Optical gating in electronically bistable spin systems for quantum science

Abstract

Quantum sensing utilizes the exquisite sensitivity of quantum states to external field (magnetic, electric, thermal and electromagnetic) to detect and measure physical quantities of interest with unprecedented sensitivity and accuracy. Here we propose an indirect strategy for quantum sensing in molecular systems based on the response of structurally bistable ligands to external stimuli, which in turn modulate the quantum states of central transition metal ions.

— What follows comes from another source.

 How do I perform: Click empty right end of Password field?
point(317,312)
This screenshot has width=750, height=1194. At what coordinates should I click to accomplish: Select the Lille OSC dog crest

We have recently reported the optical gating of spin-charge states in cobalt semiquinones from an ls-Co(III)catSQ•- (doublet S = ½ qubit state) to an hs-Co(II)(SQ•-)2 (hs-Co(II) S = 3/2 state) via photochromic ligands. Here, we demonstrate optical gating by CW X-band electron paramagnetic resonance (EPR) spectroscopy between the ls-Co(III)SQ•- state with an isotropic g ~ 2.00 to the hs-Co(II)(SQ)2 state with g ~ 2.48 and 5.0. Pulsed EPR experiments via inversion recovery and Hahn echo sequences reveal slow spin dynamics (T1 and Tm) of the doublet Co(III)catSQ•- state that change subtly as a function of irradiation. Contributions from cross-relaxation, rotational averaging of hyperfine and nuclear diffusion are proposed. By leveraging bistable systems that respond to the local environment, an indirect strategy for quantum sensing is proposed for quantum information protocols. This article is part of the discussion meeting issue 'Excitonic frontiers'.